Goal:
Reproduce all of the following records verbatim, line for line.
┄┄┄┄┄┄┄┄┄┄┄┄┄┄┄┄┄┄┄┄
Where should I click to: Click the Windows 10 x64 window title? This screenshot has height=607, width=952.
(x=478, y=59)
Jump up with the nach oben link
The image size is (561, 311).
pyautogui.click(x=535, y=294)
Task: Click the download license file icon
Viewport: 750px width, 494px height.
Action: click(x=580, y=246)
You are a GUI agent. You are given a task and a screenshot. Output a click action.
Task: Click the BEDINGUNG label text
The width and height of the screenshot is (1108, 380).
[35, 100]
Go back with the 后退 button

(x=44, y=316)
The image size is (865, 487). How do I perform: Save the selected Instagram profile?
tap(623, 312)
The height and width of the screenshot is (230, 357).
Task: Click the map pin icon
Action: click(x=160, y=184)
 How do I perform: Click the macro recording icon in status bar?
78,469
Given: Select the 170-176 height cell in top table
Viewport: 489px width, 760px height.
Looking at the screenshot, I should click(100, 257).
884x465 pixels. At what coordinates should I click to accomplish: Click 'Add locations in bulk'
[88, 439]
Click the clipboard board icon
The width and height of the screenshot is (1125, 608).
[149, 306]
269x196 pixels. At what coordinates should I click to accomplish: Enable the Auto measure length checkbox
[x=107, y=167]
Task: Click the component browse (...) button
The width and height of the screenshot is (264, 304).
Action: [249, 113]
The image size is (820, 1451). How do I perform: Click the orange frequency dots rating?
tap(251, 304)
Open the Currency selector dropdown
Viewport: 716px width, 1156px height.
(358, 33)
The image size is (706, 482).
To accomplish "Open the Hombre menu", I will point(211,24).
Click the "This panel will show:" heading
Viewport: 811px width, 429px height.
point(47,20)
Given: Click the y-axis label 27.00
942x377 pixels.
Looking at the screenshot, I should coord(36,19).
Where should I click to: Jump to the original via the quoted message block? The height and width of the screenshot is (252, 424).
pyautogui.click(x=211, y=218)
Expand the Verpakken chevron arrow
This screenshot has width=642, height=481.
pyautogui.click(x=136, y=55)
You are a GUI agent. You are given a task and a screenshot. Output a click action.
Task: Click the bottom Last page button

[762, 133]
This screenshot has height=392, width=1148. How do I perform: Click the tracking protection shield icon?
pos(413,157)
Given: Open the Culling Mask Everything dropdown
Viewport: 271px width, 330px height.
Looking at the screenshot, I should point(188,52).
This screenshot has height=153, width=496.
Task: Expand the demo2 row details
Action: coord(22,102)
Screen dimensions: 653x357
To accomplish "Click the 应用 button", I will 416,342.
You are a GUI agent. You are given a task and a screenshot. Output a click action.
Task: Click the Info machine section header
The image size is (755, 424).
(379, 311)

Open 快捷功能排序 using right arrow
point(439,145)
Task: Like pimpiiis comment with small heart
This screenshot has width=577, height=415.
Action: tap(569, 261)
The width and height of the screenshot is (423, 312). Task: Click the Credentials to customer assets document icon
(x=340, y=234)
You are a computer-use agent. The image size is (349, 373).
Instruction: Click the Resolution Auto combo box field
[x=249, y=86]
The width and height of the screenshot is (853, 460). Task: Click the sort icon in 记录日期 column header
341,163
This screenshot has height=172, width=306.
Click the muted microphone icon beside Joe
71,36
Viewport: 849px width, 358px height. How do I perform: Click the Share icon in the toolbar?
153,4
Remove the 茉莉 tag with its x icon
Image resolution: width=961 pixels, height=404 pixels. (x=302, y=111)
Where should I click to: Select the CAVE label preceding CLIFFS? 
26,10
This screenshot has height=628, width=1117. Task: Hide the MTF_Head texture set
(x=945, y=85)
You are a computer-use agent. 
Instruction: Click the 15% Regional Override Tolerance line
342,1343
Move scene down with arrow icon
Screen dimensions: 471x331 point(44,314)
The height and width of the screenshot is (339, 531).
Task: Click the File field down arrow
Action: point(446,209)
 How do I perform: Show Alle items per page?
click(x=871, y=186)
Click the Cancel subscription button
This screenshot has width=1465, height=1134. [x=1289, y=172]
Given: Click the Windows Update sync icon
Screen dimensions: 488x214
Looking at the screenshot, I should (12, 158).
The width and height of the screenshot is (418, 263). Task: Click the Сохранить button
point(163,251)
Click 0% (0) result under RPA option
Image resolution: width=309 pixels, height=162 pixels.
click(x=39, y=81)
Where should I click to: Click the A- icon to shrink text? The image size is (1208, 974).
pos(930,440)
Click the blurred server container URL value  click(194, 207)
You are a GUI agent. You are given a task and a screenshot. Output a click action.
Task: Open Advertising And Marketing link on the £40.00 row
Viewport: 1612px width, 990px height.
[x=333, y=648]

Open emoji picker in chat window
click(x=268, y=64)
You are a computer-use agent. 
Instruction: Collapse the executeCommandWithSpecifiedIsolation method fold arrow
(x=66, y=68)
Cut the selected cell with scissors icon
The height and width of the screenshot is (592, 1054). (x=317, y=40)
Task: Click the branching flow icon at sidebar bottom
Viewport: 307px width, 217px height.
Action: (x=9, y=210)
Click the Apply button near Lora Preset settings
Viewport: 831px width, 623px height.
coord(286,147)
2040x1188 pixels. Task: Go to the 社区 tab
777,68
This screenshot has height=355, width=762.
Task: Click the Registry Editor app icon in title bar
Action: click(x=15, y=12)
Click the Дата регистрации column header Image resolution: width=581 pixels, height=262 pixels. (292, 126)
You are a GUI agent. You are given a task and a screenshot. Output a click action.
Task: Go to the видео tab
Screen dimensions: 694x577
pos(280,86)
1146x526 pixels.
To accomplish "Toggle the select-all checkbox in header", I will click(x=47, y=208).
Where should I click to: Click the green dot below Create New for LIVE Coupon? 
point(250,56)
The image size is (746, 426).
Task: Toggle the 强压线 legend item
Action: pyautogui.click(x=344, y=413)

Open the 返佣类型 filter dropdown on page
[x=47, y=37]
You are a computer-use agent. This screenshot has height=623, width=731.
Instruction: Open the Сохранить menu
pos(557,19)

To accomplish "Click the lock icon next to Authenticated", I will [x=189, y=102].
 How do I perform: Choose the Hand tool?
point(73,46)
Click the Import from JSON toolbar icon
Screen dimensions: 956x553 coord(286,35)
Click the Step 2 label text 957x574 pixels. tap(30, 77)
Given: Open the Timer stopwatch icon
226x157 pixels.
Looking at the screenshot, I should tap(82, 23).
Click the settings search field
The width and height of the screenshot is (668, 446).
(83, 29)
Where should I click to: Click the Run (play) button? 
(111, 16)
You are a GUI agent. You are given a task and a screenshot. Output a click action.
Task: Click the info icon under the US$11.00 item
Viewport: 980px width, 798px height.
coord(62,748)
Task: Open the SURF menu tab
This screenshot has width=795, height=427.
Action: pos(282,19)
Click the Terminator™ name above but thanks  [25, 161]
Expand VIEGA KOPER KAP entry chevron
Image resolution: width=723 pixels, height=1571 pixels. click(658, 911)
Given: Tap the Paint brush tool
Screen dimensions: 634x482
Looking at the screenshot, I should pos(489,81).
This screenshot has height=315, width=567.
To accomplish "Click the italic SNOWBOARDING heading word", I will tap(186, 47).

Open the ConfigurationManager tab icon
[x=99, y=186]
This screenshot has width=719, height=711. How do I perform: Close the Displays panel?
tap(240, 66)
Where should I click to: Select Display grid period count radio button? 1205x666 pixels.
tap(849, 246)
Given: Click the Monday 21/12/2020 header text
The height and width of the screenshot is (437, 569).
┄┄┄┄┄┄┄┄┄┄┄┄┄┄┄┄┄┄┄┄
Full response:
Where should I click to: Click the Windows 10 x64 window title? This screenshot has height=607, width=952.
(x=478, y=59)
Jump up with the nach oben link
The image size is (561, 311).
pyautogui.click(x=535, y=294)
Task: Click the download license file icon
Viewport: 750px width, 494px height.
Action: click(x=580, y=246)
You are a GUI agent. You are given a task and a screenshot. Output a click action.
Task: Click the BEDINGUNG label text
The width and height of the screenshot is (1108, 380).
[35, 100]
Go back with the 后退 button

(x=44, y=316)
The image size is (865, 487). How do I perform: Save the selected Instagram profile?
tap(623, 312)
The height and width of the screenshot is (230, 357).
Task: Click the map pin icon
Action: click(x=160, y=184)
 How do I perform: Click the macro recording icon in status bar?
78,469
Given: Select the 170-176 height cell in top table
Viewport: 489px width, 760px height.
Looking at the screenshot, I should click(100, 257).
884x465 pixels. At what coordinates should I click to accomplish: Click 'Add locations in bulk'
[88, 439]
Click the clipboard board icon
The width and height of the screenshot is (1125, 608).
[149, 306]
269x196 pixels. At what coordinates should I click to accomplish: Enable the Auto measure length checkbox
[x=107, y=167]
Task: Click the component browse (...) button
The width and height of the screenshot is (264, 304).
Action: [249, 113]
The image size is (820, 1451). How do I perform: Click the orange frequency dots rating?
tap(251, 304)
Open the Currency selector dropdown
Viewport: 716px width, 1156px height.
(358, 33)
The image size is (706, 482).
To accomplish "Open the Hombre menu", I will point(211,24).
Click the "This panel will show:" heading
Viewport: 811px width, 429px height.
point(47,20)
Given: Click the y-axis label 27.00
942x377 pixels.
Looking at the screenshot, I should coord(36,19).
Where should I click to: Jump to the original via the quoted message block? The height and width of the screenshot is (252, 424).
pyautogui.click(x=211, y=218)
Expand the Verpakken chevron arrow
This screenshot has width=642, height=481.
pyautogui.click(x=136, y=55)
You are a GUI agent. You are given a task and a screenshot. Output a click action.
Task: Click the bottom Last page button

[762, 133]
This screenshot has height=392, width=1148. How do I perform: Click the tracking protection shield icon?
pos(413,157)
Given: Open the Culling Mask Everything dropdown
Viewport: 271px width, 330px height.
Looking at the screenshot, I should point(188,52).
This screenshot has height=153, width=496.
Task: Expand the demo2 row details
Action: coord(22,102)
Screen dimensions: 653x357
To accomplish "Click the 应用 button", I will 416,342.
You are a GUI agent. You are given a task and a screenshot. Output a click action.
Task: Click the Info machine section header
The image size is (755, 424).
(379, 311)

Open 快捷功能排序 using right arrow
point(439,145)
Task: Like pimpiiis comment with small heart
This screenshot has width=577, height=415.
Action: tap(569, 261)
The width and height of the screenshot is (423, 312). Task: Click the Credentials to customer assets document icon
(x=340, y=234)
You are a computer-use agent. The image size is (349, 373).
Instruction: Click the Resolution Auto combo box field
[x=249, y=86]
The width and height of the screenshot is (853, 460). Task: Click the sort icon in 记录日期 column header
341,163
This screenshot has height=172, width=306.
Click the muted microphone icon beside Joe
71,36
Viewport: 849px width, 358px height. How do I perform: Click the Share icon in the toolbar?
153,4
Remove the 茉莉 tag with its x icon
Image resolution: width=961 pixels, height=404 pixels. (x=302, y=111)
Where should I click to: Select the CAVE label preceding CLIFFS? 
26,10
This screenshot has height=628, width=1117. Task: Hide the MTF_Head texture set
(x=945, y=85)
You are a computer-use agent. 
Instruction: Click the 15% Regional Override Tolerance line
342,1343
Move scene down with arrow icon
Screen dimensions: 471x331 point(44,314)
The height and width of the screenshot is (339, 531).
Task: Click the File field down arrow
Action: point(446,209)
 How do I perform: Show Alle items per page?
click(x=871, y=186)
Click the Cancel subscription button
This screenshot has width=1465, height=1134. [x=1289, y=172]
Given: Click the Windows Update sync icon
Screen dimensions: 488x214
Looking at the screenshot, I should (12, 158).
The width and height of the screenshot is (418, 263). Task: Click the Сохранить button
point(163,251)
Click 0% (0) result under RPA option
Image resolution: width=309 pixels, height=162 pixels.
click(x=39, y=81)
Where should I click to: Click the A- icon to shrink text? The image size is (1208, 974).
pos(930,440)
Click the blurred server container URL value  click(194, 207)
You are a GUI agent. You are given a task and a screenshot. Output a click action.
Task: Open Advertising And Marketing link on the £40.00 row
Viewport: 1612px width, 990px height.
[x=333, y=648]

Open emoji picker in chat window
click(x=268, y=64)
You are a computer-use agent. 
Instruction: Collapse the executeCommandWithSpecifiedIsolation method fold arrow
(x=66, y=68)
Cut the selected cell with scissors icon
The height and width of the screenshot is (592, 1054). (x=317, y=40)
Task: Click the branching flow icon at sidebar bottom
Viewport: 307px width, 217px height.
Action: (x=9, y=210)
Click the Apply button near Lora Preset settings
Viewport: 831px width, 623px height.
coord(286,147)
2040x1188 pixels. Task: Go to the 社区 tab
777,68
This screenshot has height=355, width=762.
Task: Click the Registry Editor app icon in title bar
Action: click(x=15, y=12)
Click the Дата регистрации column header Image resolution: width=581 pixels, height=262 pixels. (292, 126)
You are a GUI agent. You are given a task and a screenshot. Output a click action.
Task: Go to the видео tab
Screen dimensions: 694x577
pos(280,86)
1146x526 pixels.
To accomplish "Toggle the select-all checkbox in header", I will click(x=47, y=208).
Where should I click to: Click the green dot below Create New for LIVE Coupon? 
point(250,56)
The image size is (746, 426).
Task: Toggle the 强压线 legend item
Action: pyautogui.click(x=344, y=413)

Open the 返佣类型 filter dropdown on page
[x=47, y=37]
You are a computer-use agent. This screenshot has height=623, width=731.
Instruction: Open the Сохранить menu
pos(557,19)

To accomplish "Click the lock icon next to Authenticated", I will [x=189, y=102].
 How do I perform: Choose the Hand tool?
point(73,46)
Click the Import from JSON toolbar icon
Screen dimensions: 956x553 coord(286,35)
Click the Step 2 label text 957x574 pixels. tap(30, 77)
Given: Open the Timer stopwatch icon
226x157 pixels.
Looking at the screenshot, I should tap(82, 23).
Click the settings search field
The width and height of the screenshot is (668, 446).
(83, 29)
Where should I click to: Click the Run (play) button? 
(111, 16)
You are a GUI agent. You are given a task and a screenshot. Output a click action.
Task: Click the info icon under the US$11.00 item
Viewport: 980px width, 798px height.
coord(62,748)
Task: Open the SURF menu tab
This screenshot has width=795, height=427.
Action: pos(282,19)
Click the Terminator™ name above but thanks  [25, 161]
Expand VIEGA KOPER KAP entry chevron
Image resolution: width=723 pixels, height=1571 pixels. click(658, 911)
Given: Tap the Paint brush tool
Screen dimensions: 634x482
Looking at the screenshot, I should pos(489,81).
This screenshot has height=315, width=567.
To accomplish "Click the italic SNOWBOARDING heading word", I will tap(186, 47).

Open the ConfigurationManager tab icon
[x=99, y=186]
This screenshot has width=719, height=711. How do I perform: Close the Displays panel?
tap(240, 66)
Where should I click to: Select Display grid period count radio button? 1205x666 pixels.
tap(849, 246)
Given: Click the Monday 21/12/2020 header text
The height and width of the screenshot is (437, 569).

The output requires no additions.